▸ ARTICLE:
=-=-=

In [1]:
import sys
import json
from operator import add
import string
import csv
from itertools import combinations
import copy
import math
import time
from functools import reduce
import numpy as np 
import pandas as pd

In [2]:
spark_df = spark.read.option("header",True).csv("./Groceries_dataset.csv")

In [3]:
spark_df.count()

38765

In [4]:
spark_df.head(4)

[Row(Member_number='1808', Date='21-07-2015', itemDescription='tropical fruit'),
 Row(Member_number='2552', Date='05-01-2015', itemDescription='whole milk'),
 Row(Member_number='2300', Date='19-09-2015', itemDescription='pip fruit'),
 Row(Member_number='1187', Date='12-12-2015', itemDescription='other vegetables')]

In [5]:
spark_df.describe()

DataFrame[summary: string, Member_number: string, Date: string, itemDescription: string]

In [6]:
spark_df.printSchema()

root
 |-- Member_number: string (nullable = true)
 |-- Date: string (nullable = true)
 |-- itemDescription: string (nullable = true)



In [7]:
spark_df.show(3)

=-=-=

▸ REQUIRED ACTIONS:
• a. In the Spark notebook on the groceries dataset, what number does spark_df.count() return?
• b. Continue the Spark notebook on the groceries dataset, starting after its last cell, spark_df.show(3).

=-=-=

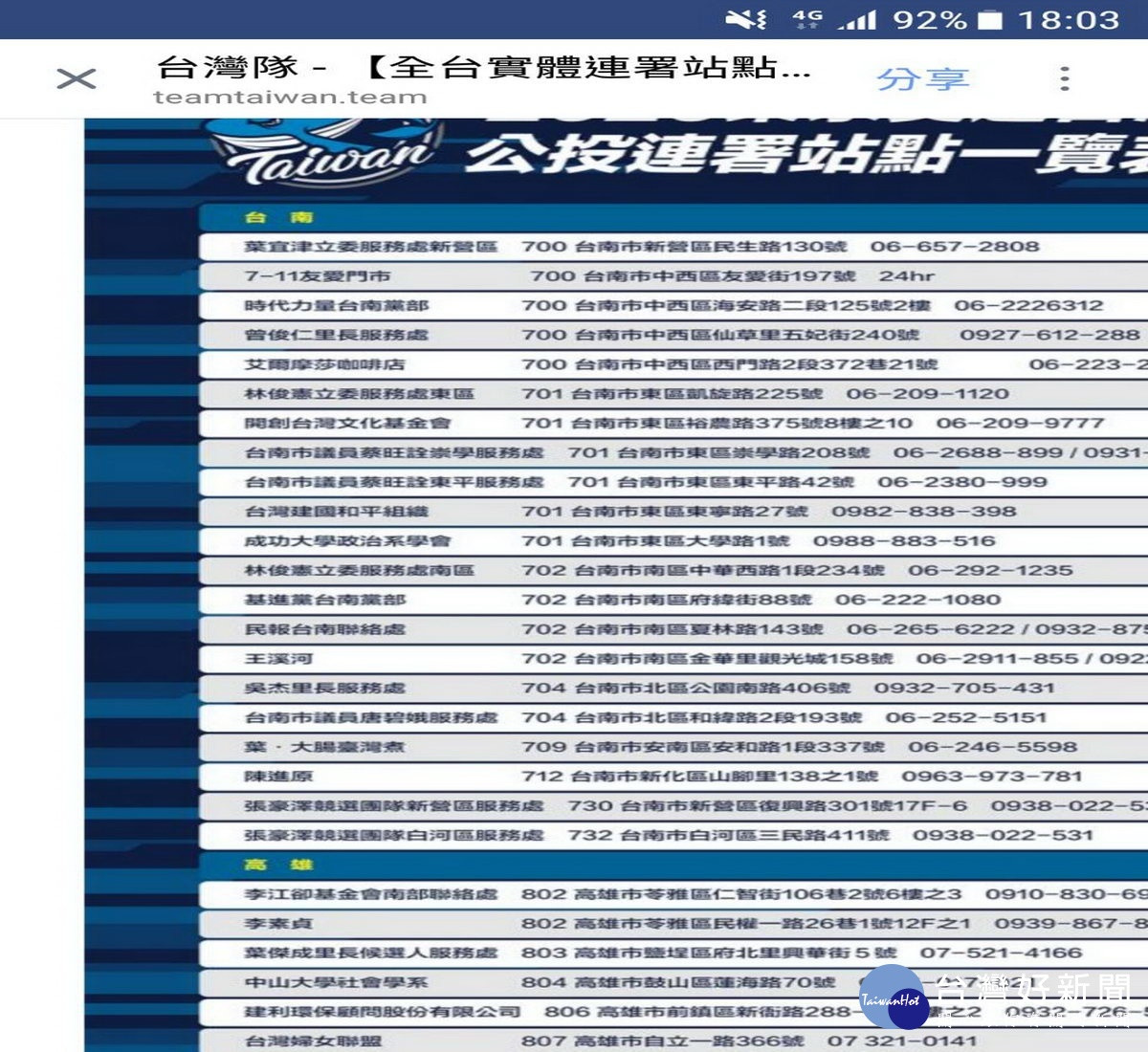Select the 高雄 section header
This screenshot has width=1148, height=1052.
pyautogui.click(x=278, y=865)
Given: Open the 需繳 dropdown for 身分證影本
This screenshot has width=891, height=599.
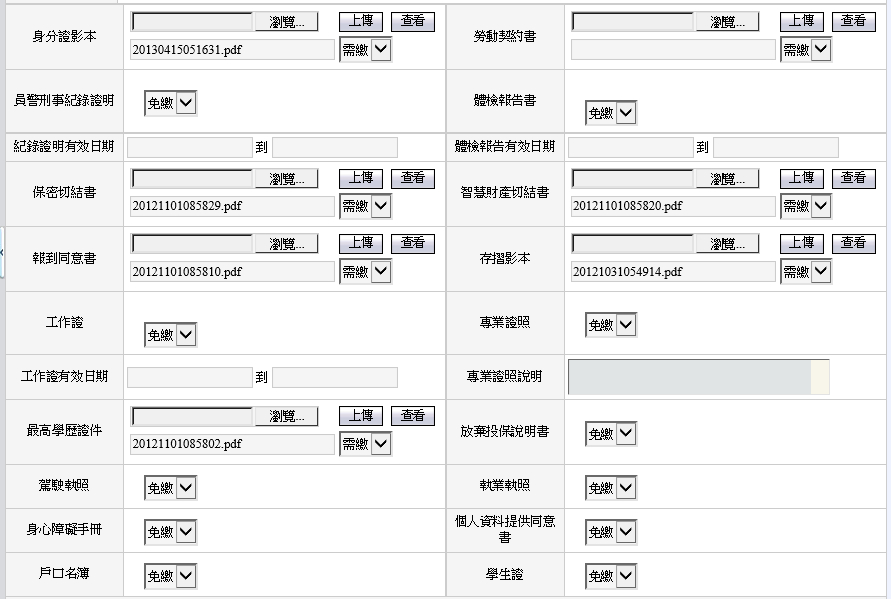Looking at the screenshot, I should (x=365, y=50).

=-=-=

▸ ANSWERS TO THE PROBLEMS:
• a. 38765

• b.
+-------------+----------+---------------+
|Member_number|      Date|itemDescription|
+-------------+----------+---------------+
|         1808|21-07-2015| tropical fruit|
|         2552|05-01-2015|     whole milk|
|         2300|19-09-2015|      pip fruit|
+-------------+----------+---------------+
only showing top 3 rows



In [8]:
# Distinct number of records
spark_df.distinct().count()

38006

In [9]:
spark_df.count()

38765

In [10]:
# Distinct numbers of items
spark_df.select('itemDescription').distinct().count()

167

In [3]:
# DF of distinct items
items = spark_df.select('itemDescription').distinct()
items.show(4)

+------------------+
|   itemDescription|
+------------------+
|         beverages|
|pickled vegetables|
|    snack products|
|           vinegar|
+------------------+
only showing top 4 rows



## Preprocessing Using Spark Data Frame

In [4]:
from pyspark.sql import functions as F
df_grouped = spark_df.groupBy(['Member_number', 'date']).agg(F.collect_list("itemDescription"))

In [5]:
df_grouped.show()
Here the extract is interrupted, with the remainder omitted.